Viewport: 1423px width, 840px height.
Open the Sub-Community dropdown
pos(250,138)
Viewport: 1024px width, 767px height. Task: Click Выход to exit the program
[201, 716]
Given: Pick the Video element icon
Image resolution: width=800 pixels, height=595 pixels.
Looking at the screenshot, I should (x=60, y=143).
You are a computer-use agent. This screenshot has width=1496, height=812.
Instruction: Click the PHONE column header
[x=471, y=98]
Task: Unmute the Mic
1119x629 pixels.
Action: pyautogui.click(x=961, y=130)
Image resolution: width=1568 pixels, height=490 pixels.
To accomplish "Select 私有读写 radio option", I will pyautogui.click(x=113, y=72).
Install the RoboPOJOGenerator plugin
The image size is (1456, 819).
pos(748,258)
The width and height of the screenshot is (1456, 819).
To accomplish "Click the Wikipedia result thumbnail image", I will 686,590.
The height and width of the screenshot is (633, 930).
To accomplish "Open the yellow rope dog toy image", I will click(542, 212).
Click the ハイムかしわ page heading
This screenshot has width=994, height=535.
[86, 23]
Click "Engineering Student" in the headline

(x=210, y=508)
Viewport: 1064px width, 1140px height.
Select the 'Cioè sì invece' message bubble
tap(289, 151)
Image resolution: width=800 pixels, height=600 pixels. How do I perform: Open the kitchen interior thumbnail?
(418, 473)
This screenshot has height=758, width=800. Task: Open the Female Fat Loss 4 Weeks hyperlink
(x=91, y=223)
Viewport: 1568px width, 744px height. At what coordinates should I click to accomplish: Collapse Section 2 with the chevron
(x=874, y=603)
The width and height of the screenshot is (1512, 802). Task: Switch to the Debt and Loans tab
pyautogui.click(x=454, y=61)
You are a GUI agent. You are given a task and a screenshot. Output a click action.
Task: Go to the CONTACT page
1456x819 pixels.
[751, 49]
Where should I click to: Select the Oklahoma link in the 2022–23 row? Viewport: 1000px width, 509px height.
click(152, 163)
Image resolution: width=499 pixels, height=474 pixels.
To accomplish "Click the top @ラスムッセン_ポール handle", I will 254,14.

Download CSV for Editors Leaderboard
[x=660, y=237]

WRITTEN INSTRUCTION:
Copy out all of the material above line for line, keeping every character the same.

OUTPUT OF THE EXERCISE:
Viewport: 1423px width, 840px height.
Open the Sub-Community dropdown
pos(250,138)
Viewport: 1024px width, 767px height. Task: Click Выход to exit the program
[201, 716]
Given: Pick the Video element icon
Image resolution: width=800 pixels, height=595 pixels.
Looking at the screenshot, I should (x=60, y=143).
You are a computer-use agent. This screenshot has width=1496, height=812.
Instruction: Click the PHONE column header
[x=471, y=98]
Task: Unmute the Mic
1119x629 pixels.
Action: pyautogui.click(x=961, y=130)
Image resolution: width=1568 pixels, height=490 pixels.
To accomplish "Select 私有读写 radio option", I will pyautogui.click(x=113, y=72).
Install the RoboPOJOGenerator plugin
The image size is (1456, 819).
pos(748,258)
The width and height of the screenshot is (1456, 819).
To accomplish "Click the Wikipedia result thumbnail image", I will 686,590.
The height and width of the screenshot is (633, 930).
To accomplish "Open the yellow rope dog toy image", I will click(542, 212).
Click the ハイムかしわ page heading
This screenshot has width=994, height=535.
[86, 23]
Click "Engineering Student" in the headline

(x=210, y=508)
Viewport: 1064px width, 1140px height.
Select the 'Cioè sì invece' message bubble
tap(289, 151)
Image resolution: width=800 pixels, height=600 pixels. How do I perform: Open the kitchen interior thumbnail?
(418, 473)
This screenshot has height=758, width=800. Task: Open the Female Fat Loss 4 Weeks hyperlink
(x=91, y=223)
Viewport: 1568px width, 744px height. At what coordinates should I click to accomplish: Collapse Section 2 with the chevron
(x=874, y=603)
The width and height of the screenshot is (1512, 802). Task: Switch to the Debt and Loans tab
pyautogui.click(x=454, y=61)
You are a GUI agent. You are given a task and a screenshot. Output a click action.
Task: Go to the CONTACT page
1456x819 pixels.
[751, 49]
Where should I click to: Select the Oklahoma link in the 2022–23 row? Viewport: 1000px width, 509px height.
click(152, 163)
Image resolution: width=499 pixels, height=474 pixels.
To accomplish "Click the top @ラスムッセン_ポール handle", I will 254,14.

Download CSV for Editors Leaderboard
[x=660, y=237]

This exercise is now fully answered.